## Brief
Your answer must be the exact lines from the one holding "Given: Leave a review for appointment 13" through the end of the entries, with no pictures.
Material for this exercise Block Start
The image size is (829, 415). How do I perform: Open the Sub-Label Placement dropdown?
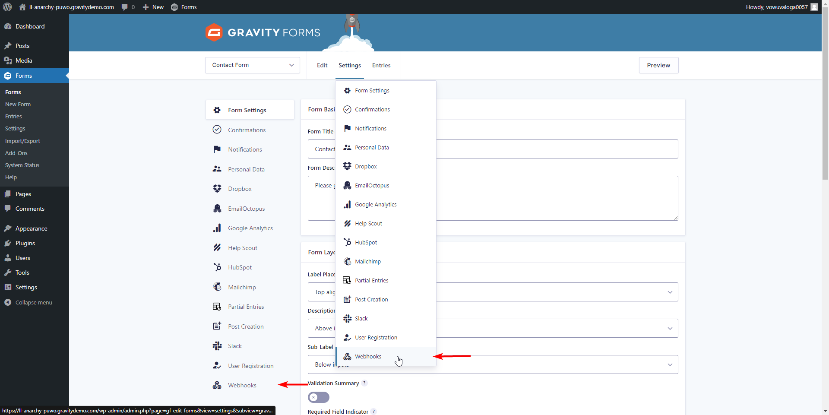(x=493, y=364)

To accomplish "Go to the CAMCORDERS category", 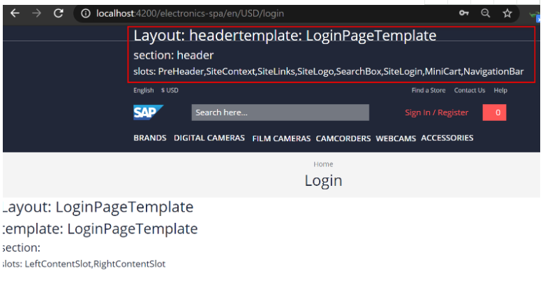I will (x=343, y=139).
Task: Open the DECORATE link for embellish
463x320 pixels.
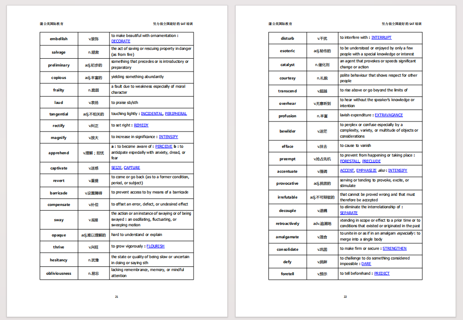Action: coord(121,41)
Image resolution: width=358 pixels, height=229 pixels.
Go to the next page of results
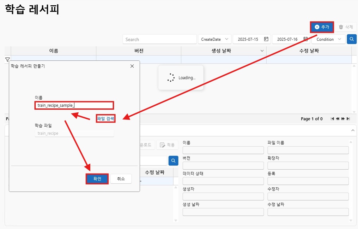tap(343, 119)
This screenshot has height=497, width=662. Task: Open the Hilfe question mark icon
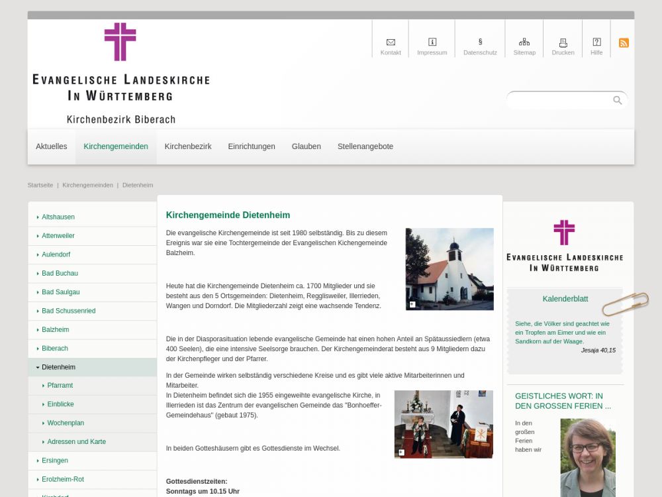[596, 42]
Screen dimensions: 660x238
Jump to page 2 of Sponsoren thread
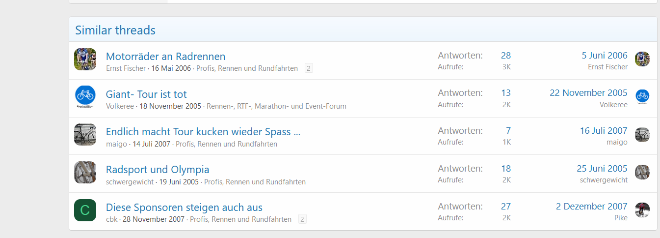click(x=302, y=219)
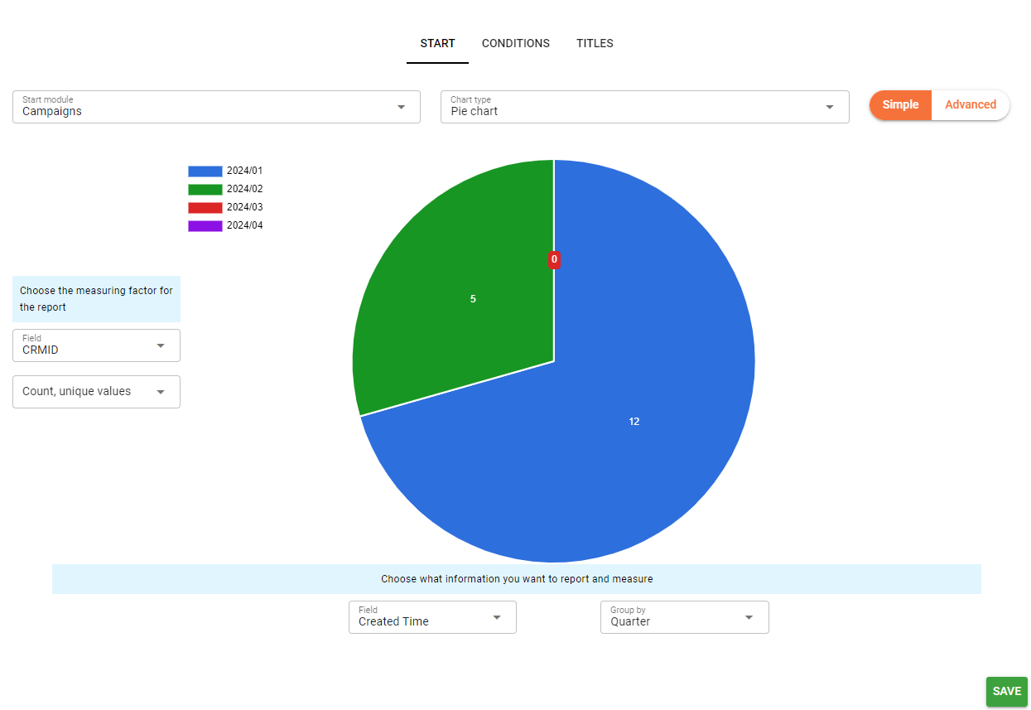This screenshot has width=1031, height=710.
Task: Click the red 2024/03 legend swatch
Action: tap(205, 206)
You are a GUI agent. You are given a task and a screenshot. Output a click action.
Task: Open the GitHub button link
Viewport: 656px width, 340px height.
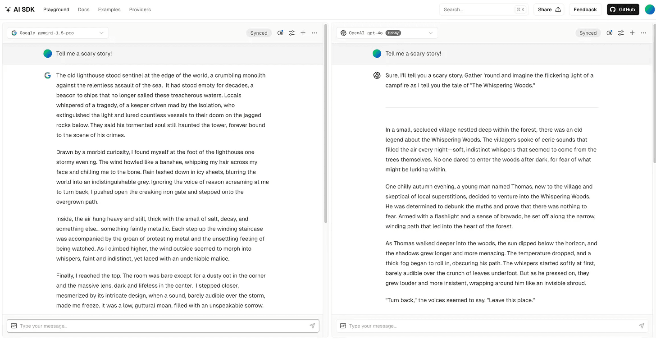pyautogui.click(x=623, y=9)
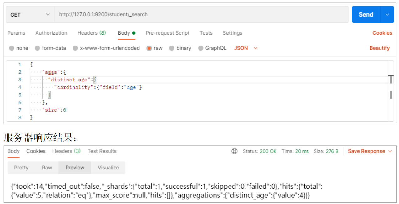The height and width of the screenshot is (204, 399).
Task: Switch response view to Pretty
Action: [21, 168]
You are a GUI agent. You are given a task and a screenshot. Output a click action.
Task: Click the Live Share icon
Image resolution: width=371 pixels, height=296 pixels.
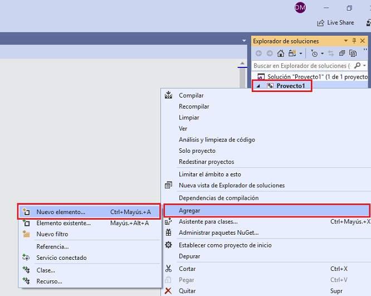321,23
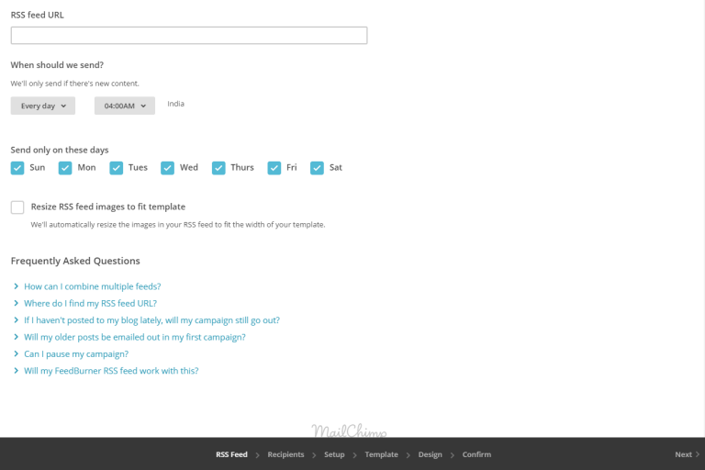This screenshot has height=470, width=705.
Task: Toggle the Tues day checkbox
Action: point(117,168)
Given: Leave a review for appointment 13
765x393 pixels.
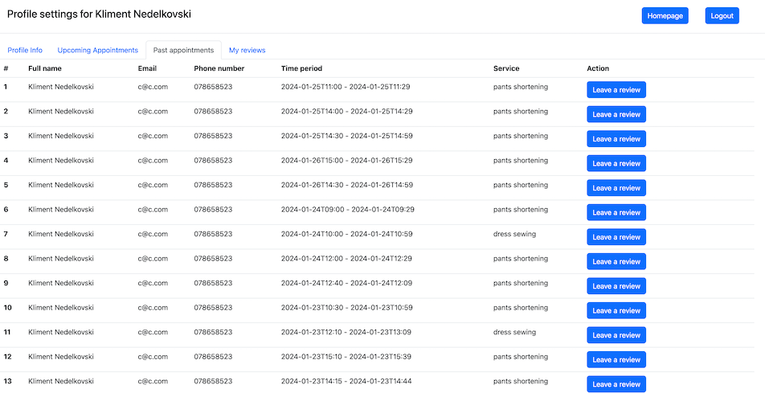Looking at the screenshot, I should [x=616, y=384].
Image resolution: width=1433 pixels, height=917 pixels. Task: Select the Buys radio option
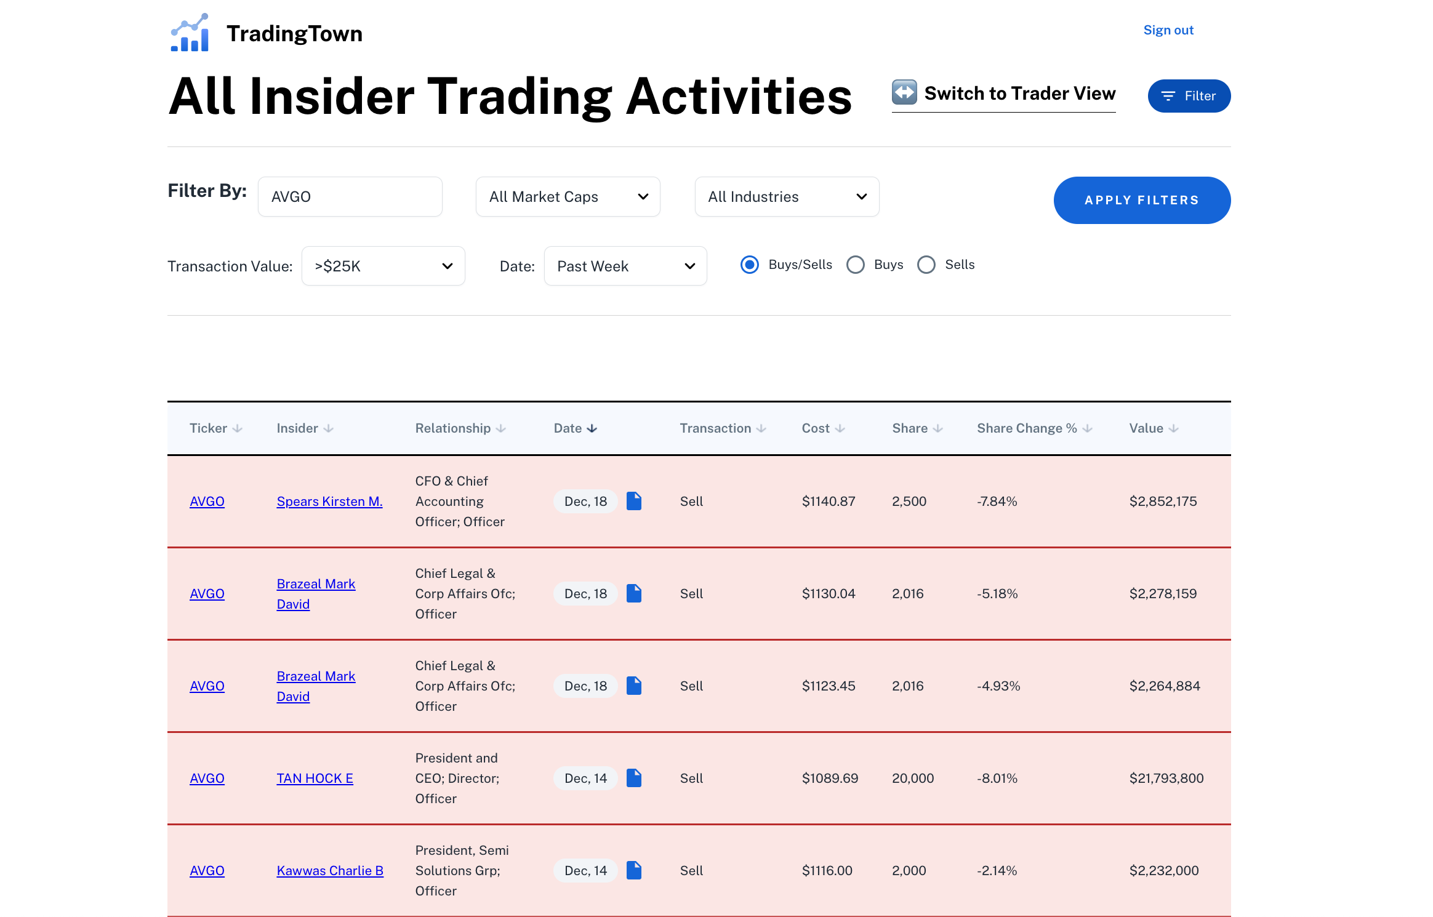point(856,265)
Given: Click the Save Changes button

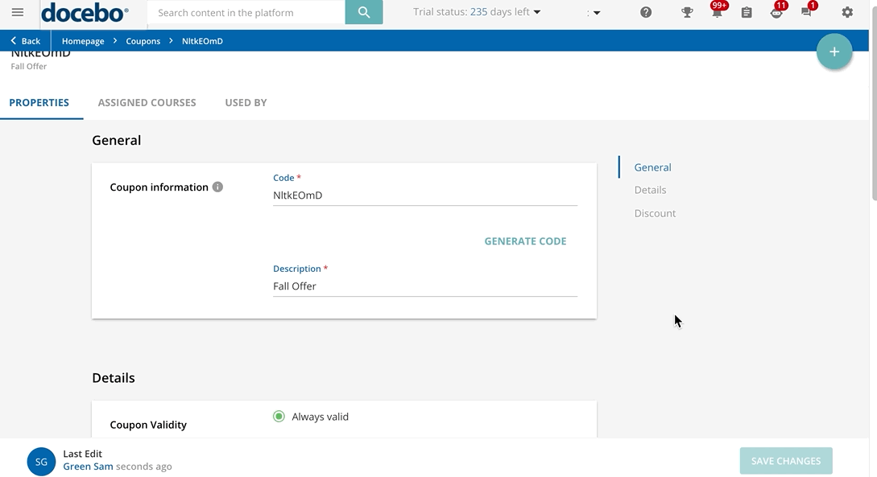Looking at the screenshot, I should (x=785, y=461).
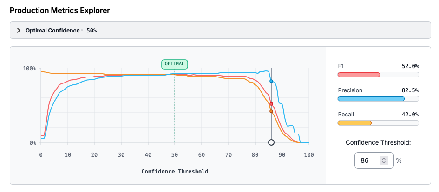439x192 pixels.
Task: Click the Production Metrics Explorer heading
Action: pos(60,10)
Material for this exercise Block End
## Written solution
Given: Leave a review for appointment 13
765x393 pixels.
Looking at the screenshot, I should [x=616, y=384].
Image resolution: width=1433 pixels, height=917 pixels. Task: Select the Buys radio option
point(856,265)
Given: Click the Save Changes button

Looking at the screenshot, I should (x=785, y=461).
439x192 pixels.
Task: Click the Production Metrics Explorer heading
Action: pos(60,10)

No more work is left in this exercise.